The Office for Budget Responsibility (OBR) has revised up the UK's GDP growth forecast for 2018 in today's inaugural Spring Statement, while forecasting inflation will fall to 2% by the end of 2018.
In Chancellor Philip Hammond's first Spring Statement, replacing the usual Budget which will now be held in the autumn, it was confirmed GDP growth for 2017 was 1.7% on the back of stronger-than-expected productivity growth, beating the 1.5% forecast in the Autumn budget.
In November, the GDP growth forecast for the next five years, up to and including 2022, was 1.4%, 1.3%, 1.3%, 1.5% and 1.6% respectively.
These have been revised to 1.5% in 2018, 1.3% in 2019 and 2020, 1.4% in 2021 and 1.5% in 2022.
GDP is expected to grow faster in 2018, Hammond said, adding "we did it in 2017 and we should make it our business to do it again." However the revisions indicate growth will slow in 2021 and 2022.
The OBR also forecast that CPI inflation, which stands at 3%, would fall back to its 2% target by the end of 2018.
Borrowing for the 2017/18 fiscal year was revised down by £4.7bn to £45.2bn, Hammond said, adding "there is light at the end of the tunnel."
The new forecasts for net borrowing as a percentage of GDP are 1.8% for 2018/19, 1.6% for 2019/20, 1.3% for 2020/21, 1.1% for 2021/22 and 0.9% for 2022/23.
For 2018/19 there will be a small surplus in day-to-day spending with debt to peak at 85.6% this year before falling to 77.9% in 2022/23. The debt forecast is 1% lower than in November.
Looking at employment, Hammond said he expected to see 500,000 more people in work by 2022.
"We are building a Britain fit for the future and an economy that works for everyone," Hammond said.
The Chancellor talked up "substantial progress" on the Brexit talks so far and said he looks forward to "another important step forward next week at the European Council", when negotiating teams meet.
Hammond added the Treasury will today publish information about how the £1.5bn set aside for Brexit planning will be spent.
He did not acknowledge the OECD report, published earlier today, which said of the UK economy: "High inflation continues to damp real household income growth and consumer spending, and business investment is slowing, amidst continued uncertainty about the future relationship between the UK and the EU".
Hetal Mehta, senior European economist at Legal & General Investment Management, said: "After significant downgrades to growth and upward revisions to borrowing requirements just in November, the OBR has now revised up growth (for the near term) and taken down the borrowing forecasts over the next five years.

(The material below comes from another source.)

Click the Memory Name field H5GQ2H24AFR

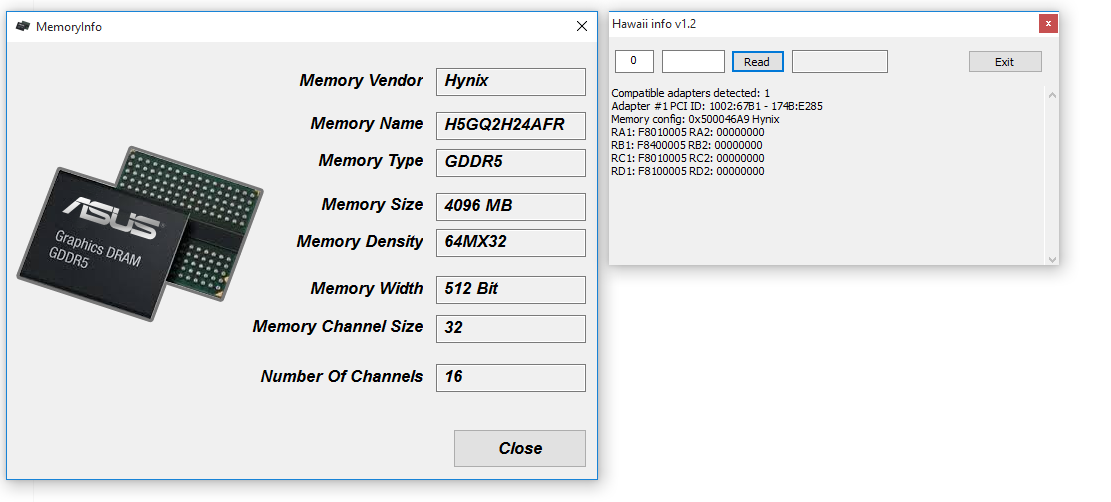(510, 125)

"That said we do not expect Hammond to go on a spending splurge in the Autumn Budget. He will likely save the extra room for manoeuvre ahead of the next election and to cushion any downside risks emerging from the UK's departure from the EU."
Russ Mould, investment director at AJ Bell, said: "Even if the stock market looks to be shrugging, the debt markets look to be pleased, judging by how the yield on the 10-year gilt, or government bond, has fallen back below 1.50% today, well below February's 1.65% high.
"The OBR's minor cuts to its estimates for inflation for 2018-19 and 2019-20, to 1.8% and 1.9%, may help a little on this front, too, also giving the Bank of England breathing space when it comes to its latest interest rate decision next Thursday.
"All of this helps anyone with a mortgage, at least indirectly, so neither the Chancellor's long-term debt-reduction policy nor his statement today should be taken lightly."
Ian Stewart, chief economist at Deloitte, said: "These forecasts put the UK in a better position to face the moment of truth on Brexit. The decision phase of the Brexit talks will shortly be upon us. Stronger public finances give Hammond more firepower to support the economy if the Brexit talks don't go according to plan.
"We should not get carried away. These forecasts are likely to be no less fallible than earlier ones and, despite an improving trend in public borrowing, the burden of debt in the UK is still at its highest in over 50 years."